Sempre achara os rostos no metrô mais profundos do que na supefície. Talvez fosse a iluminação florescente, que destaca todos os defeitos da face. Talvez fosse a mudez geral. As pessoas que falam parecem sempre fúteis, por mais que falem algo sério ou intelectual. Falar é um ato presunçoso. Os calados anônimos perdiam o encanto ao emergir das escadas da estação, discutindo freneticamente com seus celulares sob a luz do dia.

No escritório, reinava o burburinho matinal - quase um silêncio para os habituados. Caminhando pelos corredores de cabeça baixa, ela esperava que ninguém notasse sua presença. Algumas portas eram especialmente evitadas: contabilidade, marketing, e agora recursos humanos. Prometeu, mais uma vez, nunca mais sair com alguém do trabalho. Não podia mais sequer demitir-se em paz.
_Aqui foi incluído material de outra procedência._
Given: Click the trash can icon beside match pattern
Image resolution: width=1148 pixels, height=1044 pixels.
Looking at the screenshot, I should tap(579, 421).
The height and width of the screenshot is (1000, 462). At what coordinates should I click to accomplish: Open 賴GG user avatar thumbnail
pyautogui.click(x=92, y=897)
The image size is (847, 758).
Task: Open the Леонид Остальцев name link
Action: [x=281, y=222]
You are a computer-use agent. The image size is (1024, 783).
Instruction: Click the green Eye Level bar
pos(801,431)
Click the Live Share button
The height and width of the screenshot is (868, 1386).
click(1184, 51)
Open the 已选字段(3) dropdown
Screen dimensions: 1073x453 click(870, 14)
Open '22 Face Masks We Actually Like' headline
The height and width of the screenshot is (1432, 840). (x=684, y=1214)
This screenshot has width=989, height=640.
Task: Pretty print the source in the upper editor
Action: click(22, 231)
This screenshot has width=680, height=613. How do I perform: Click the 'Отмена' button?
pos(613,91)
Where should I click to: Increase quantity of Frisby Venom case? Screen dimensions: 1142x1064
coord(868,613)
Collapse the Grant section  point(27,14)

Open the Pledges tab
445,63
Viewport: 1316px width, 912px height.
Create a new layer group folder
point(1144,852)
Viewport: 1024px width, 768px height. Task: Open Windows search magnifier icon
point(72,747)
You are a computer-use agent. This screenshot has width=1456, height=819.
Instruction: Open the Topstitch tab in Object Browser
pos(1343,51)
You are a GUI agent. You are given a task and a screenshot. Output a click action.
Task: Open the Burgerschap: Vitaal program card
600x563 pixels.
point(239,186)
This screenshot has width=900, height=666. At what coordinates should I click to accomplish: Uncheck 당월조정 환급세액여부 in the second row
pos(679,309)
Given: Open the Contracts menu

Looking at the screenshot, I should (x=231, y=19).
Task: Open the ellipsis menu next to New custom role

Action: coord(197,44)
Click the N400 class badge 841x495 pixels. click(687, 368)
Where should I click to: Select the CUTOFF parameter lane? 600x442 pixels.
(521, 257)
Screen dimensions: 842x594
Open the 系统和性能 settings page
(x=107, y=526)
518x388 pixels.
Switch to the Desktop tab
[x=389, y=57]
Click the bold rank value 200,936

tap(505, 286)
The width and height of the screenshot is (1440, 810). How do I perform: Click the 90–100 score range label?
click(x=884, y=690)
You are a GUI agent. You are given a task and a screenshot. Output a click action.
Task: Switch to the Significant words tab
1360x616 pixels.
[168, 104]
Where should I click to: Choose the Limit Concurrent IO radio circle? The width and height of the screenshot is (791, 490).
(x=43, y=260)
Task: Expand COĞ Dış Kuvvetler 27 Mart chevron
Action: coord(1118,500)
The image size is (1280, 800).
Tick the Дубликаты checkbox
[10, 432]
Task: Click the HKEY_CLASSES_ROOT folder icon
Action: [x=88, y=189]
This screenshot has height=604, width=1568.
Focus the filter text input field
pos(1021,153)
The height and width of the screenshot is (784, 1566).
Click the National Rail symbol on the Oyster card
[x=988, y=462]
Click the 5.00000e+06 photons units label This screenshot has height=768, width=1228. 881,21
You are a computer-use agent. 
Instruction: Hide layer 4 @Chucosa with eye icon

Segundo o calendário, fazia sete meses e treze dias desde o momento em que sentiu-se vazia. Poupou-se de contas as horas (brigara com o relógio). Fora tempo suficiente para conseguir uma promoção, mudar de apartamento e conhecer qunze caras que só a esvaziaram mais. Ou continuava tentando, ou permitia perder-se.

Deteve o olhar na janela por um instante. Haviam tirado as cortinas para lavar, portanto não era possível deixar de observar a vista. Aproximou-se lentamente e se debruçou sobre o parapeito. Seus olhos brilharam de espanto: ele estivera sempre ali. Hudson, Camila. Camila, Hudson. Não houveram palavras, nada mais foi preciso. Ela mergulhou de cabeça e deixou-se afogar.